Passage shown.
——
Storage Migration: GCS to ADLS Gen2 and OneLake¶
A hands-on guide for data engineers migrating Google Cloud Storage buckets and BigQuery managed storage to Azure Data Lake Storage Gen2 and OneLake.
Scope¶
This guide covers:
- GCS bucket migration to ADLS Gen2 containers
- BigQuery managed storage export to Delta Lake
- Object lifecycle policy translation
- Bridge patterns using OneLake shortcuts
- Worked examples with CLI commands
For BigQuery compute migration (SQL, ML, scheduling), see Compute Migration.
——
Supplied material.
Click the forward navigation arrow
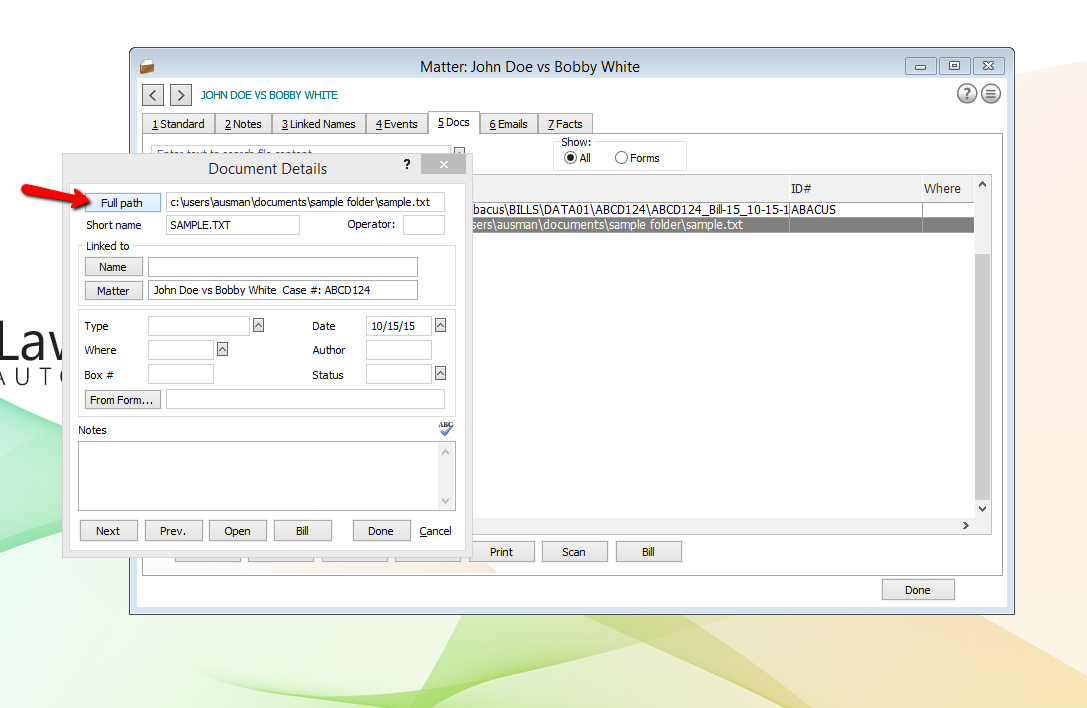The width and height of the screenshot is (1087, 708). 180,94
——
What is asked. In the storage migration guide, which document does the guide refer readers to for BigQuery compute migration?

Complete output. Compute Migration.